**EXERCISE DIRECTIONS:** From the forum thread on foreground plants, transcribe word for word the portion running from "The second factor" up to and including "difficult to handle.".

**PASSAGE PROVIDED:**
# foreground plants.



## bazil (May 4, 2007)

I have just bought some foreground plants for my new aquascape and just wanted some feedback of other people on how they are doing if they have any of the following.The plants are Hemianthus callitrichoides cuba, Utricularia graminifolia, Pogostemon helferi.
Thanks.
Bazil.


----------



## davemonkey (Mar 29, 2008)

I HAD some HC cuba, but it died (melted out). After some research and some asking around I believe it was attributed to three factors. 

First, my lighting was just barely enough (2.6 WPG, but it also has to go through my glass canopy and reach down 15" to my substrate).
The second factor was my water quality. I have hard/high pH water while the grower was using RO water with added nutrients. While the HC could have adjusted to this eventually, the other two factors made this difficult to handle.
The third factor (kinda a 3rd-4th combo) is that I didn't have CO2 supplementation and was battling an algae outbreak at the same time I introduced the HC. Two days after planting, the tiny HC leaves were covered in hair algae and diatom algae.

So, from that I can only add this advice: keep the algae in check, supplement CO2, and provide good lighting.

Anyone have any corrections on this? (Lighting requirements or a need for CO2...I'm going off what the folks at aquarium grarden told me.)


----------



## bazil (May 4, 2007)

Thanks for the advise, i have dennerle co2 system, dennerle plant gro tubes T5, and soft water ph 6.8, kh 3. I have no fish in yet only been set up 2 weeks, waiting for plants to establish. Hoping to keep otocinclus, pygmy corry, cherry shrimps, amano shrimps rams or apistogramma cacatuoides.My other plants for this aquascape include,Crypt wendtii green, brown, tropica, mi oya, undulata broadleaves, becketti, balansae, diversen. also Echinodorus red flame and ozelot green. Would be greatfull for any comments and advice.
Thanks.
bazil.


----------



## Bert H (Mar 2, 2004)

Your rcs and even some amanos will make a nice snack for your rams and apistos. You might want to rethink that.


----------



## hoppycalif (Apr 7, 2005)

You didn't say how big the tank is, but if you have good growing conditions for the HC, you will have excellent conditions for the Echinodorus to take over the whole tank in a few months. Fertilizing will be needed for all of the plants.


----------



## bazil (May 4, 2007)

The tank size is 36, 18, 22, inches. Advice please on what fish to keep with shrimps, something that will not destroy my foreground plants.

**Dataset records:**

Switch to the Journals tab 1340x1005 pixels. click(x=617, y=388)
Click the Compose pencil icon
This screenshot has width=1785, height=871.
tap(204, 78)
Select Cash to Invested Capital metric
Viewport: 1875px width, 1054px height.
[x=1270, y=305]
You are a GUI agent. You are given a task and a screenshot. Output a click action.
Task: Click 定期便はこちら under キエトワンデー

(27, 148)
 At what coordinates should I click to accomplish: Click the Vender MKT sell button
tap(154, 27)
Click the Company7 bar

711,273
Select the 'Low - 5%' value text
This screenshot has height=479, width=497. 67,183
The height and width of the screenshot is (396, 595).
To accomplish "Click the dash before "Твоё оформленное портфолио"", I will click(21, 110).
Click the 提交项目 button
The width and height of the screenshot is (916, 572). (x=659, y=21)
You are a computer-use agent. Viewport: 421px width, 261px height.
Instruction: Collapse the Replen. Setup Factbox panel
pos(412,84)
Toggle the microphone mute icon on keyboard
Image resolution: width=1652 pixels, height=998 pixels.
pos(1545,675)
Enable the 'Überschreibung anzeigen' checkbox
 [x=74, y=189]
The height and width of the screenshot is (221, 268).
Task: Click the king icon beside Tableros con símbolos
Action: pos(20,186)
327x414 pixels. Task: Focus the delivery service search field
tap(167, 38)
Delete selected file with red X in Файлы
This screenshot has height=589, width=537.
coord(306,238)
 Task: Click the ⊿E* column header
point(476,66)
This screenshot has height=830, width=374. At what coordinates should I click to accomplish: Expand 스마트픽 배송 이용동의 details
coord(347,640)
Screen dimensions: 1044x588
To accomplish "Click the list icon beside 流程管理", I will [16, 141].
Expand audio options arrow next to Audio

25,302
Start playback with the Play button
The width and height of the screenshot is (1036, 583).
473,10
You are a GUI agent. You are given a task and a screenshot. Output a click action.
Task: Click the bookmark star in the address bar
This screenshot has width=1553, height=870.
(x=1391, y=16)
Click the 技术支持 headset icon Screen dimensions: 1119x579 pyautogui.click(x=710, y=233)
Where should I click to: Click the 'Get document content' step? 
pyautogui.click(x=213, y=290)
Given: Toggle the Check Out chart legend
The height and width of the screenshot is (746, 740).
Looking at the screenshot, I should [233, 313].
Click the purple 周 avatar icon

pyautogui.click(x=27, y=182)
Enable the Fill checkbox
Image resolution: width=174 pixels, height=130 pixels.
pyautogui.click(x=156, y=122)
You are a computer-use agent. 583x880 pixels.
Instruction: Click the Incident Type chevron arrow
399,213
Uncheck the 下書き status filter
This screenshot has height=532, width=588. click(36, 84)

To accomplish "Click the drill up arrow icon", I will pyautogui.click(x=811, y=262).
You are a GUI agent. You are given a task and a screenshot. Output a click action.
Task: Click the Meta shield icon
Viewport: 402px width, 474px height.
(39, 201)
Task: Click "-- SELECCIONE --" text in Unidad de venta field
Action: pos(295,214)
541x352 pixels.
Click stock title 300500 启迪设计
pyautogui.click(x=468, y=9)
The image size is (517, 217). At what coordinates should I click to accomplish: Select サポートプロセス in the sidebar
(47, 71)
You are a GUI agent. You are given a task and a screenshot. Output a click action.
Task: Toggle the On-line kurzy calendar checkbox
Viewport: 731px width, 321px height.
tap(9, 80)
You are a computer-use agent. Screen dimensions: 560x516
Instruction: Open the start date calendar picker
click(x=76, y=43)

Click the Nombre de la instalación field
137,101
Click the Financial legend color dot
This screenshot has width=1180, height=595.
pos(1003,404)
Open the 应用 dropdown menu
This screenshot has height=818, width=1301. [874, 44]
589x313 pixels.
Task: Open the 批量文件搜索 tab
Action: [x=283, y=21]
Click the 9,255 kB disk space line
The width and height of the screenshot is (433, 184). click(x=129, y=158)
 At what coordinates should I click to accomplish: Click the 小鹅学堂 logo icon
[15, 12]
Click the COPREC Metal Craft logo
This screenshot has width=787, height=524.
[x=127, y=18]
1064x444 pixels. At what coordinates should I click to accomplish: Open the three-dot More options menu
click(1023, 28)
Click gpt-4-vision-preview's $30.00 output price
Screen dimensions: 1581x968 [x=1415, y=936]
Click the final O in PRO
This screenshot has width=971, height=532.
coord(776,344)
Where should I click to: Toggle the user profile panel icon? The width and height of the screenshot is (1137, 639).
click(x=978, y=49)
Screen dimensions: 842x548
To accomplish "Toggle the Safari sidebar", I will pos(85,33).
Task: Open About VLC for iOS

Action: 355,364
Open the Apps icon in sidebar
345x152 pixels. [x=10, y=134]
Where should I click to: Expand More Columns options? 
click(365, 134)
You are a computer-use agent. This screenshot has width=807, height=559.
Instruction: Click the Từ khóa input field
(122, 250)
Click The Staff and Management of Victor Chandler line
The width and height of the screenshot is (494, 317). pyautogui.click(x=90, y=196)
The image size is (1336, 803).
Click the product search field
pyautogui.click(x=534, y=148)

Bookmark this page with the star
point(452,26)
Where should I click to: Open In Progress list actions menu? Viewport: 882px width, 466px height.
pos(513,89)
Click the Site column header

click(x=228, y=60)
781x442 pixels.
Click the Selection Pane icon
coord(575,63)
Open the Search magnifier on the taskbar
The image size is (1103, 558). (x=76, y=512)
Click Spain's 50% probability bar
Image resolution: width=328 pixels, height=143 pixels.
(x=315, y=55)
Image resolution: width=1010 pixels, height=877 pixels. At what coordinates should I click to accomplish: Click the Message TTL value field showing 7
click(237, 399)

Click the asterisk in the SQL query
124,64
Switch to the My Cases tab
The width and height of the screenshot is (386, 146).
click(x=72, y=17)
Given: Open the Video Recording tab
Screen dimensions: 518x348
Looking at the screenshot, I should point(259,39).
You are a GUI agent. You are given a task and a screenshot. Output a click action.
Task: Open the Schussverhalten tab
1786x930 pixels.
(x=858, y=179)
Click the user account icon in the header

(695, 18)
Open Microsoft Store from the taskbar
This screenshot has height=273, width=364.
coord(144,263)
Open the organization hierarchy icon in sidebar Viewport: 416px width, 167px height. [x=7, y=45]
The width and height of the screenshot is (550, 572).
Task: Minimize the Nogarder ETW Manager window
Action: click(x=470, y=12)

**RESPONSE TO THIS EXERCISE:**
The second factor was my water quality. I have hard/high pH water while the grower was using RO water with added nutrients. While the HC could have adjusted to this eventually, the other two factors made this difficult to handle.